Comcast Corp. and Time Warner Cable have until Dec. 19 to answer a batch of detailed questions from the Federal Communications Commission on their proposed acquisition of Adelphia Communications Corp., the bankrupt cable operator with 5.2 million subscribers.
The FCC's 11-page questionnaire requests new and extensive company information about the merger, covering such topics as regional-system consolidation, sports-programming contracts, carriage of unaffiliated programmers and potential evasion of program-access rules.
Many of the questions were broad and involve disclosure of competitively sensitive information, including programming contracts between the MSOs and Fox News Channel, Cable News Network, TV One and eight other networks.
"We will work to respond expeditiously to the FCC so the commission will be fully informed about the benefits of these transactions, including the widespread deployment of competitive services, and it can complete its review in a timely manner," Comcast spokesman Tim Fitzpatrick said.
The FCC's informal 180-day merger-review period expired last week. The MSOs have said they expect the deal to close before July 2006. The Federal Trade Commission is reviewing the deal for antitrust problems.
Some have argued that the $17.6 billion Adelphia deal will leave Comcast and Time Warner with excessive power over new and established programmers and the ability to punish Internet-based voice and video providers that represent competitive threats.

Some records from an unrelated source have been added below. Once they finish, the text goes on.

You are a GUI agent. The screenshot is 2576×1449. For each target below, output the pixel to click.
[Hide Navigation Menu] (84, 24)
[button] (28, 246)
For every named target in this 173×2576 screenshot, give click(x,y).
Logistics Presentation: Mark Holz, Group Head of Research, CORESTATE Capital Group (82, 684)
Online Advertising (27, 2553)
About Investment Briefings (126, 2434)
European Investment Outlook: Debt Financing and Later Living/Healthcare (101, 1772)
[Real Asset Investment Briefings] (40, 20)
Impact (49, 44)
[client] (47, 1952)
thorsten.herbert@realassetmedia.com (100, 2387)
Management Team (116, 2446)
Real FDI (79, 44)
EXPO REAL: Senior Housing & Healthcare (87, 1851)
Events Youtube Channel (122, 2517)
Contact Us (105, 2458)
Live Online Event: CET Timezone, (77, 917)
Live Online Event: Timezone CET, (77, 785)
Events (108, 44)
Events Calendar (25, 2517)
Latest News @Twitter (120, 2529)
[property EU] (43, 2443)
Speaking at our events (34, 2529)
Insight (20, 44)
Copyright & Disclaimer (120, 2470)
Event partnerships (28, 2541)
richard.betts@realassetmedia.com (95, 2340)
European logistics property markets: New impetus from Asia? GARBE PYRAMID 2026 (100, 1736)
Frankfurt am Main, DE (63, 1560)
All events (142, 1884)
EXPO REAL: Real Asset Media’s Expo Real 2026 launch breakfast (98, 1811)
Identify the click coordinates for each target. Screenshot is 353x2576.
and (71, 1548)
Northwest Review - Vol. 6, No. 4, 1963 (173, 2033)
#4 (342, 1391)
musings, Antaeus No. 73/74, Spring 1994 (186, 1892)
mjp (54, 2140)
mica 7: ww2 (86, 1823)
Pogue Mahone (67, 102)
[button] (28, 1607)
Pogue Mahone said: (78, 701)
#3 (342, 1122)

In that regard, the FCC asked if programming distribution over national fiber networks could allow Comcast and Time Warner to evade rules that ensure that satellite-TV companies have access to program networks owned by cable companies.
One of the most vocal opponents of the merger, a start-up programmer called The America Channel, has complained that without a carriage deal with Comcast, it won't be able to gain a toehold in the market.
The FCC asked Comcast and Time Warner to explain why they have reached carriage deals with affiliated networks but provide unaffiliated channels like TAC with so-called hunting licenses, which permit networks to seek distribution from regional and local managers.
"There is no question that the acquiring parties employ disparate standards with respect to carriage decisions of affiliated and independent channels. We plan to continue to shed light on this market dysfunction, which plays out to the detriment of consumers and the industry," TAC CEO Doron Gorshein said.